Directions for this task >>
Answer these questions from the passage on the RHII acquisition.
1. In what city and state is RHII located?
2. Since at least what year has RHII been developing its business?
3. How many shares of restricted common stock will the Company issue to RHII in the Transaction?

On or about August 30, 1999, the Company entered into a binding letter
of intent with Republic Hotel Investors, Inc. ("RHII") of Seattle, Washington
to acquire its business. RHII is in the business of acquiring, developing,
owning, operating, managing and disposing of hotel properties. RHII has been
developing its business since at least 1995. RHII does not currently own or
operate any hotel properties. The accounting impact of the acquisition
transaction on the financial statements of the Company is considered by us to
be immaterial. See, "Item 7." below.
The letter of intent provides that the Company will acquire all of the
right, title and interest in and to RHII's assets consisting of books,
documents, records, papers, human resources network (consisting of names,
telephone numbers, contact and other information) business plan, goodwill,
hotel acquisition and development agreements in various stages of
negotiation, proprietary information, and other miscellaneous categories of
business assets in exchange for the issuance to RHII by the Company of
144,789,382 shares of its restricted common stock (the "Transaction").

Source material >>
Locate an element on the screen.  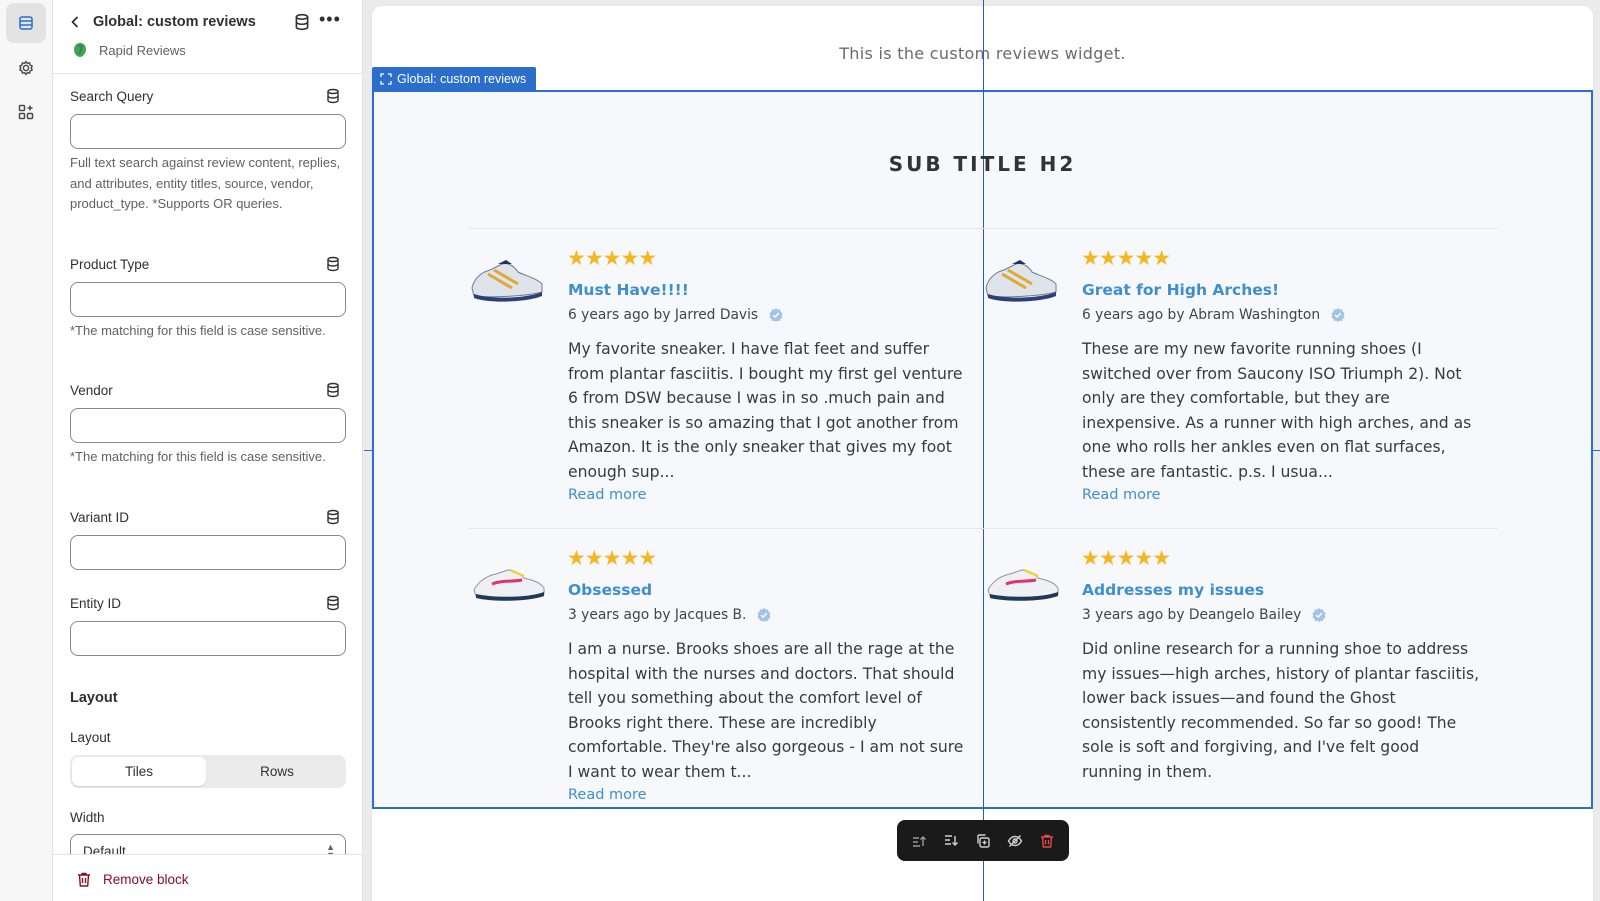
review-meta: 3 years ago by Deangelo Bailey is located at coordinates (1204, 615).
==
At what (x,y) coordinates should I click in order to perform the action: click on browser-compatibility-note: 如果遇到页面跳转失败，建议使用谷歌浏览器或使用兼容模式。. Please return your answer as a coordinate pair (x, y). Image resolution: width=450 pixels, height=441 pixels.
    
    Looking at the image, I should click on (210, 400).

Answer section >>
1. Seattle, Washington
2. 1995
3. 144,789,382 shares